ST@ManAC4A

Antiangiogenic therapy, which inhibits tumor growth by blocking oxygen and nutrition supply, represents a promising strategy for antineoplastic therapy. However, the widespread biodistribution of antiangiogenic agents often leads to off-target toxicities, including hematotoxicity and myelosuppression. In this study, we demonstrated that the sunitinib@mannose-modified azocalix[4]arene (ST@ManAC4A) complex exhibited favorable tumor-targeting capabilities, hypoxia-responsive drug release, and effective accumulation at the tumor site, thus enhancing antiproliferative efficacy while alleviating thrombocytopenia and myelosuppression.

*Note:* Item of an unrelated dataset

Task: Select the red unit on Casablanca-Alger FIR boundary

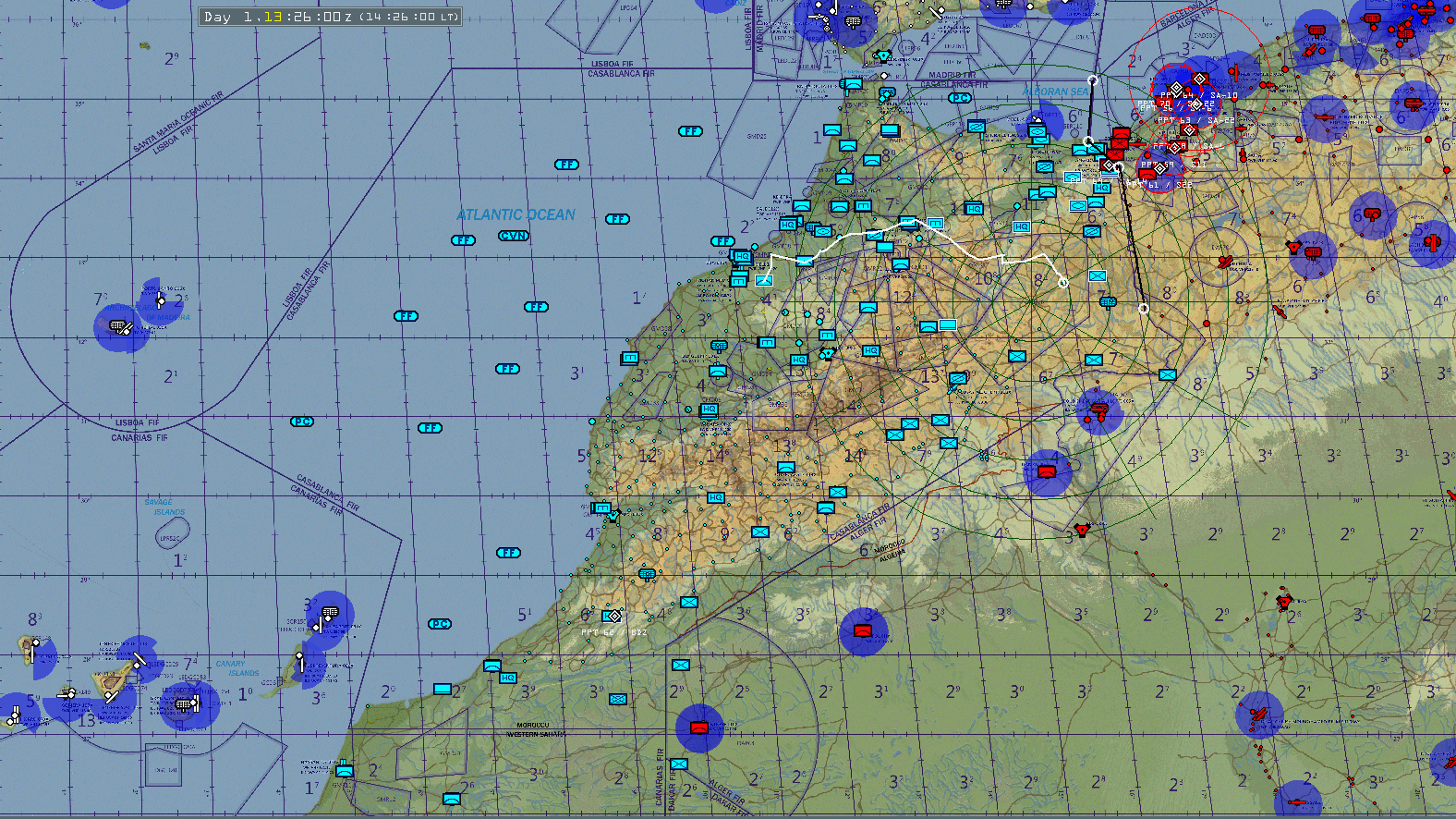Action: [x=1082, y=530]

The complex exhibited robust antitumor activity in both cellular and in vivo assays. Additionally, histopathological, immunohistochemical, and bone marrow analyses demonstrated that ST@ManAC4A enhanced antiproliferation, apoptosis, and antiangiogenesis while alleviating thrombocytopenia and platelet-related myelosuppression. These findings underscore the potential of the mannose-modified supramolecular host-guest complex as a versatile form for improving chemotherapy outcomes. By enabling efficient drug loading and precision targeting, this approach offers a promising strategy to enhance therapeutic efficacy while minimizing off-target toxicities, addressing a critical challenge in cancer treatment.